Repeat the rows word for word, starting at the line that contains "Open the Adresse de livraison dropdown" and ending with the line that contains "This screenshot has". Leave out the pictures.

> **Data section**
══════════
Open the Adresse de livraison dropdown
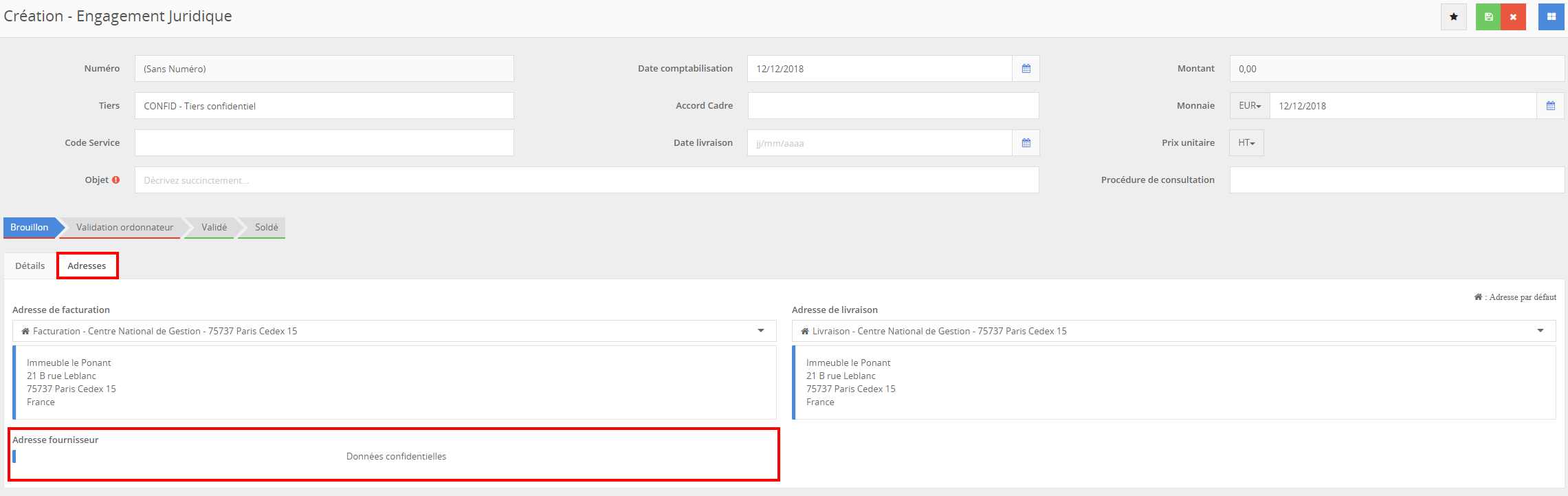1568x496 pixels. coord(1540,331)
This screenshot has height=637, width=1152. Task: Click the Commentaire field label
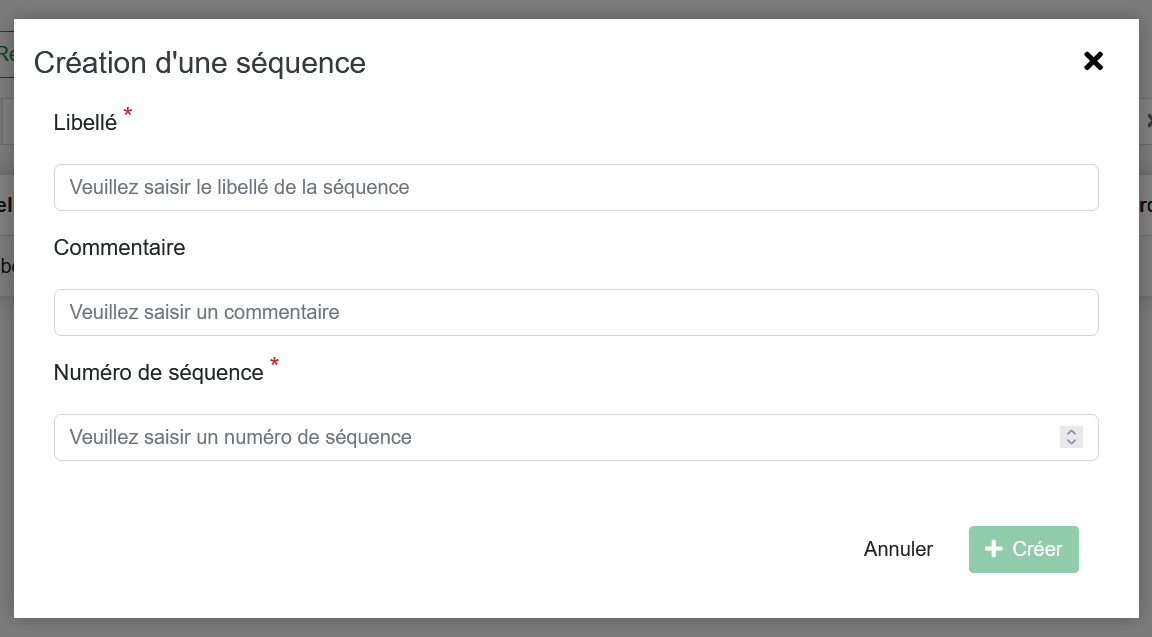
══════════
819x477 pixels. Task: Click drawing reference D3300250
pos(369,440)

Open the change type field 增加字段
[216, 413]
══════════
> **Output below**
Open the Adresse de livraison dropdown
1568x496 pixels. coord(1540,331)
This screenshot has height=637, width=1152. Task: Click the Commentaire field label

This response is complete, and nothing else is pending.